What you need to do: The entries below must be returned exactly as they stand.

Saved data entries:
####
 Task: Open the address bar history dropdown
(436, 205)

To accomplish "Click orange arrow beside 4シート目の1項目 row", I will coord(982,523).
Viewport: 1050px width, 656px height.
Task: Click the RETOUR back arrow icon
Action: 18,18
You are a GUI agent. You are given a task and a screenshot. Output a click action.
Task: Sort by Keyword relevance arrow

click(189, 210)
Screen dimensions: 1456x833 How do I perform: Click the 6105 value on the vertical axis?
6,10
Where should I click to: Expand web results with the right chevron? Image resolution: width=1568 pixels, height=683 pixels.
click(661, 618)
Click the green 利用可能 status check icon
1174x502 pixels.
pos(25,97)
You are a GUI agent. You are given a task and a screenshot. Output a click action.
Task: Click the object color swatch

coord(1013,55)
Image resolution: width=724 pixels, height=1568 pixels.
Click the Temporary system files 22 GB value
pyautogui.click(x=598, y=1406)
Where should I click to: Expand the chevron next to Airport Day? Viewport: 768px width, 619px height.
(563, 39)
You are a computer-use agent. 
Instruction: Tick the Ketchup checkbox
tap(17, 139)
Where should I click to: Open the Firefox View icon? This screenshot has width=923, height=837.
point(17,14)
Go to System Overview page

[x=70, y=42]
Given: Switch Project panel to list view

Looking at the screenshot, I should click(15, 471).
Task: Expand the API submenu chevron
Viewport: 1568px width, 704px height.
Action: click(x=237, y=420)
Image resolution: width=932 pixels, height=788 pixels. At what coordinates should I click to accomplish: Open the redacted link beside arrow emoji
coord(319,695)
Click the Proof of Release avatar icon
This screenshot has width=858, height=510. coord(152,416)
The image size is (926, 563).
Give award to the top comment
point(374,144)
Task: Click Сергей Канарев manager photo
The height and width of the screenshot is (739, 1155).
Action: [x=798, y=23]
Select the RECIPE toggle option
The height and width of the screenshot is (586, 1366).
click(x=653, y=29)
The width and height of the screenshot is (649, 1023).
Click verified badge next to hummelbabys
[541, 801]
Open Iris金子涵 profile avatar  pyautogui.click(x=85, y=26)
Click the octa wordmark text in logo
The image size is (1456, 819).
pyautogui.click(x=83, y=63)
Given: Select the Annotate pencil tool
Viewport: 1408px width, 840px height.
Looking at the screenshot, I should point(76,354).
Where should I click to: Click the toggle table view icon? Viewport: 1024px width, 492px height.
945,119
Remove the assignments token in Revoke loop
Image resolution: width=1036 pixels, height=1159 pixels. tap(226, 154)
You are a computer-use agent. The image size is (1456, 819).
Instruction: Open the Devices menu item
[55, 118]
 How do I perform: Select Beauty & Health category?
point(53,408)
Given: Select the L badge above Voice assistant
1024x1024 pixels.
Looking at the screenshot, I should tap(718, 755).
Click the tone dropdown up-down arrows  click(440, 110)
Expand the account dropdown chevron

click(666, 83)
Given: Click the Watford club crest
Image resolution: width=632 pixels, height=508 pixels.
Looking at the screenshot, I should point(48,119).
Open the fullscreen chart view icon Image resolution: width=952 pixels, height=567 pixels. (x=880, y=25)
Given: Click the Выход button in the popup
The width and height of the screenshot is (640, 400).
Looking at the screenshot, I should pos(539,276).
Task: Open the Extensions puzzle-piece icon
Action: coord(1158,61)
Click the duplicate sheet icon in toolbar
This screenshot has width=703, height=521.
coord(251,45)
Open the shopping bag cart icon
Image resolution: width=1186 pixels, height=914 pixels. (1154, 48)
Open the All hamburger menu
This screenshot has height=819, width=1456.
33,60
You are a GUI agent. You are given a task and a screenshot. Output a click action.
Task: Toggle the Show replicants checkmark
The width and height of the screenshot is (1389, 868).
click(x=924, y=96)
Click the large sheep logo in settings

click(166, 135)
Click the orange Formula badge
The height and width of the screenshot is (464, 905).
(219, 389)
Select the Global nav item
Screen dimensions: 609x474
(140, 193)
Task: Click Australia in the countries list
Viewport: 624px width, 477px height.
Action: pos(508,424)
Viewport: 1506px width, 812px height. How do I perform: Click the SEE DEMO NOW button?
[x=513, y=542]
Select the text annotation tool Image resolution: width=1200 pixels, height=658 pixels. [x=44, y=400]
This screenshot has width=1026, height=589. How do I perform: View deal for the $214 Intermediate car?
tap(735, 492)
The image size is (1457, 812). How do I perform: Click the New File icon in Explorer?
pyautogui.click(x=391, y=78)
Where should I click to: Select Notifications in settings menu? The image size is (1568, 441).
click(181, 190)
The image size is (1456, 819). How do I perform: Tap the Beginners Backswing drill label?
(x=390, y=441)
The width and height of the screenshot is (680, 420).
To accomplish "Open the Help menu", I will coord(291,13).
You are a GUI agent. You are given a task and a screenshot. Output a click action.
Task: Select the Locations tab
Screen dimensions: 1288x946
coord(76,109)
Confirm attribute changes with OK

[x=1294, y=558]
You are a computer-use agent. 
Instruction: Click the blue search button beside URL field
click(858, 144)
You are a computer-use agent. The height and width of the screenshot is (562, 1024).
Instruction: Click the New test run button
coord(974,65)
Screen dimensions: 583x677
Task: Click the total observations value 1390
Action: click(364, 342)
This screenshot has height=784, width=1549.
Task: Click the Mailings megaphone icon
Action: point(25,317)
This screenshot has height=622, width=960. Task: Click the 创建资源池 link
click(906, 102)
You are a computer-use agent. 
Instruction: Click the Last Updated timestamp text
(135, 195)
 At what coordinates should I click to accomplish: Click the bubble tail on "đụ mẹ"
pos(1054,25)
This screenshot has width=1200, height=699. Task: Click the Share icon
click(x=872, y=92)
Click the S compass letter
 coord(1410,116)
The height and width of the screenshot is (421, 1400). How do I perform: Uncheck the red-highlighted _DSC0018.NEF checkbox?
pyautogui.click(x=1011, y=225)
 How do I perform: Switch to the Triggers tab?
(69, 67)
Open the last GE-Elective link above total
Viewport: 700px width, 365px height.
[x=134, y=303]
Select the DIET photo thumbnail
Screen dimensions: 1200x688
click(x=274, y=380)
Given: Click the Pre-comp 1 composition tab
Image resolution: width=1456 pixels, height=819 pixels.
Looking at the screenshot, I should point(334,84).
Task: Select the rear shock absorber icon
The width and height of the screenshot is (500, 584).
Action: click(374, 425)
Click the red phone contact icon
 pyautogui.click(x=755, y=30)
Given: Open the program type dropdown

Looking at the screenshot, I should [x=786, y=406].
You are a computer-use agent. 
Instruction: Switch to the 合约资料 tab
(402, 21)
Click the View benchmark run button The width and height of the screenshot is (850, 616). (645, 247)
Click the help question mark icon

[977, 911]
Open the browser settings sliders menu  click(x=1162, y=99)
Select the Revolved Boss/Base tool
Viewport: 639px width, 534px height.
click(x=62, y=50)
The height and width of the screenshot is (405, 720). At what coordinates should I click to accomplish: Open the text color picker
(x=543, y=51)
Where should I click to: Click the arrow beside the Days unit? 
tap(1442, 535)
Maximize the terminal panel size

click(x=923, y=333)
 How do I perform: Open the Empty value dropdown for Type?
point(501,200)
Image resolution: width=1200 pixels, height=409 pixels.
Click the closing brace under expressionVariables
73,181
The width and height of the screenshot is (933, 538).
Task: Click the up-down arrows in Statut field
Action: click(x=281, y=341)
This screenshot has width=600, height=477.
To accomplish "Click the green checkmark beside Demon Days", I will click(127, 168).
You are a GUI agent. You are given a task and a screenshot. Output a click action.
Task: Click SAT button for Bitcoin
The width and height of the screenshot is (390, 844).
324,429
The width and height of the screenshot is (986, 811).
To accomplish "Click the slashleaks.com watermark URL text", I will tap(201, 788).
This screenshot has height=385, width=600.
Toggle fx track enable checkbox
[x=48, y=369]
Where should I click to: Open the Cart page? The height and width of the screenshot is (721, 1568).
####
Response:
 Task: Open the address bar history dropdown
(436, 205)

To accomplish "Click orange arrow beside 4シート目の1項目 row", I will coord(982,523).
Viewport: 1050px width, 656px height.
Task: Click the RETOUR back arrow icon
Action: 18,18
You are a GUI agent. You are given a task and a screenshot. Output a click action.
Task: Sort by Keyword relevance arrow

click(189, 210)
Screen dimensions: 1456x833 How do I perform: Click the 6105 value on the vertical axis?
6,10
Where should I click to: Expand web results with the right chevron? Image resolution: width=1568 pixels, height=683 pixels.
click(661, 618)
Click the green 利用可能 status check icon
1174x502 pixels.
pos(25,97)
You are a GUI agent. You are given a task and a screenshot. Output a click action.
Task: Click the object color swatch

coord(1013,55)
Image resolution: width=724 pixels, height=1568 pixels.
Click the Temporary system files 22 GB value
pyautogui.click(x=598, y=1406)
Where should I click to: Expand the chevron next to Airport Day? Viewport: 768px width, 619px height.
(563, 39)
You are a computer-use agent. 
Instruction: Tick the Ketchup checkbox
tap(17, 139)
Where should I click to: Open the Firefox View icon? This screenshot has width=923, height=837.
point(17,14)
Go to System Overview page

[x=70, y=42]
Given: Switch Project panel to list view

Looking at the screenshot, I should click(15, 471).
Task: Expand the API submenu chevron
Viewport: 1568px width, 704px height.
Action: click(x=237, y=420)
Image resolution: width=932 pixels, height=788 pixels. At what coordinates should I click to accomplish: Open the redacted link beside arrow emoji
coord(319,695)
Click the Proof of Release avatar icon
This screenshot has width=858, height=510. coord(152,416)
The image size is (926, 563).
Give award to the top comment
point(374,144)
Task: Click Сергей Канарев manager photo
The height and width of the screenshot is (739, 1155).
Action: [x=798, y=23]
Select the RECIPE toggle option
The height and width of the screenshot is (586, 1366).
click(x=653, y=29)
The width and height of the screenshot is (649, 1023).
Click verified badge next to hummelbabys
[541, 801]
Open Iris金子涵 profile avatar  pyautogui.click(x=85, y=26)
Click the octa wordmark text in logo
The image size is (1456, 819).
pyautogui.click(x=83, y=63)
Given: Select the Annotate pencil tool
Viewport: 1408px width, 840px height.
Looking at the screenshot, I should point(76,354).
Where should I click to: Click the toggle table view icon? Viewport: 1024px width, 492px height.
945,119
Remove the assignments token in Revoke loop
Image resolution: width=1036 pixels, height=1159 pixels. tap(226, 154)
You are a computer-use agent. The image size is (1456, 819).
Instruction: Open the Devices menu item
[55, 118]
 How do I perform: Select Beauty & Health category?
point(53,408)
Given: Select the L badge above Voice assistant
1024x1024 pixels.
Looking at the screenshot, I should tap(718, 755).
Click the tone dropdown up-down arrows  click(440, 110)
Expand the account dropdown chevron

click(666, 83)
Given: Click the Watford club crest
Image resolution: width=632 pixels, height=508 pixels.
Looking at the screenshot, I should point(48,119).
Open the fullscreen chart view icon Image resolution: width=952 pixels, height=567 pixels. (x=880, y=25)
Given: Click the Выход button in the popup
The width and height of the screenshot is (640, 400).
Looking at the screenshot, I should pos(539,276).
Task: Open the Extensions puzzle-piece icon
Action: coord(1158,61)
Click the duplicate sheet icon in toolbar
This screenshot has width=703, height=521.
coord(251,45)
Open the shopping bag cart icon
Image resolution: width=1186 pixels, height=914 pixels. (1154, 48)
Open the All hamburger menu
This screenshot has height=819, width=1456.
33,60
You are a GUI agent. You are given a task and a screenshot. Output a click action.
Task: Toggle the Show replicants checkmark
The width and height of the screenshot is (1389, 868).
click(x=924, y=96)
Click the large sheep logo in settings

click(166, 135)
Click the orange Formula badge
The height and width of the screenshot is (464, 905).
(219, 389)
Select the Global nav item
Screen dimensions: 609x474
(140, 193)
Task: Click Australia in the countries list
Viewport: 624px width, 477px height.
Action: pos(508,424)
Viewport: 1506px width, 812px height. How do I perform: Click the SEE DEMO NOW button?
[x=513, y=542]
Select the text annotation tool Image resolution: width=1200 pixels, height=658 pixels. [x=44, y=400]
This screenshot has width=1026, height=589. How do I perform: View deal for the $214 Intermediate car?
tap(735, 492)
The image size is (1457, 812). How do I perform: Click the New File icon in Explorer?
pyautogui.click(x=391, y=78)
Where should I click to: Select Notifications in settings menu? The image size is (1568, 441).
click(181, 190)
The image size is (1456, 819). How do I perform: Tap the Beginners Backswing drill label?
(x=390, y=441)
The width and height of the screenshot is (680, 420).
To accomplish "Open the Help menu", I will coord(291,13).
You are a GUI agent. You are given a task and a screenshot. Output a click action.
Task: Select the Locations tab
Screen dimensions: 1288x946
coord(76,109)
Confirm attribute changes with OK

[x=1294, y=558]
You are a computer-use agent. 
Instruction: Click the blue search button beside URL field
click(858, 144)
You are a computer-use agent. The height and width of the screenshot is (562, 1024).
Instruction: Click the New test run button
coord(974,65)
Screen dimensions: 583x677
Task: Click the total observations value 1390
Action: click(364, 342)
This screenshot has height=784, width=1549.
Task: Click the Mailings megaphone icon
Action: point(25,317)
This screenshot has height=622, width=960. Task: Click the 创建资源池 link
click(906, 102)
You are a computer-use agent. 
Instruction: Click the Last Updated timestamp text
(135, 195)
 At what coordinates should I click to accomplish: Click the bubble tail on "đụ mẹ"
pos(1054,25)
This screenshot has width=1200, height=699. Task: Click the Share icon
click(x=872, y=92)
Click the S compass letter
 coord(1410,116)
The height and width of the screenshot is (421, 1400). How do I perform: Uncheck the red-highlighted _DSC0018.NEF checkbox?
pyautogui.click(x=1011, y=225)
 How do I perform: Switch to the Triggers tab?
(69, 67)
Open the last GE-Elective link above total
Viewport: 700px width, 365px height.
[x=134, y=303]
Select the DIET photo thumbnail
Screen dimensions: 1200x688
click(x=274, y=380)
Given: Click the Pre-comp 1 composition tab
Image resolution: width=1456 pixels, height=819 pixels.
Looking at the screenshot, I should point(334,84).
Task: Select the rear shock absorber icon
The width and height of the screenshot is (500, 584).
Action: click(374, 425)
Click the red phone contact icon
 pyautogui.click(x=755, y=30)
Given: Open the program type dropdown

Looking at the screenshot, I should [x=786, y=406].
You are a computer-use agent. 
Instruction: Switch to the 合约资料 tab
(402, 21)
Click the View benchmark run button The width and height of the screenshot is (850, 616). (645, 247)
Click the help question mark icon

[977, 911]
Open the browser settings sliders menu  click(x=1162, y=99)
Select the Revolved Boss/Base tool
Viewport: 639px width, 534px height.
click(x=62, y=50)
The height and width of the screenshot is (405, 720). At what coordinates should I click to accomplish: Open the text color picker
(x=543, y=51)
Where should I click to: Click the arrow beside the Days unit? 
tap(1442, 535)
Maximize the terminal panel size

click(x=923, y=333)
 How do I perform: Open the Empty value dropdown for Type?
point(501,200)
Image resolution: width=1200 pixels, height=409 pixels.
Click the closing brace under expressionVariables
73,181
The width and height of the screenshot is (933, 538).
Task: Click the up-down arrows in Statut field
Action: click(x=281, y=341)
This screenshot has width=600, height=477.
To accomplish "Click the green checkmark beside Demon Days", I will click(127, 168).
You are a GUI agent. You are given a task and a screenshot. Output a click action.
Task: Click SAT button for Bitcoin
The width and height of the screenshot is (390, 844).
324,429
The width and height of the screenshot is (986, 811).
To accomplish "Click the slashleaks.com watermark URL text", I will tap(201, 788).
This screenshot has height=385, width=600.
Toggle fx track enable checkbox
[x=48, y=369]
Where should I click to: Open the Cart page? The height and width of the screenshot is (721, 1568).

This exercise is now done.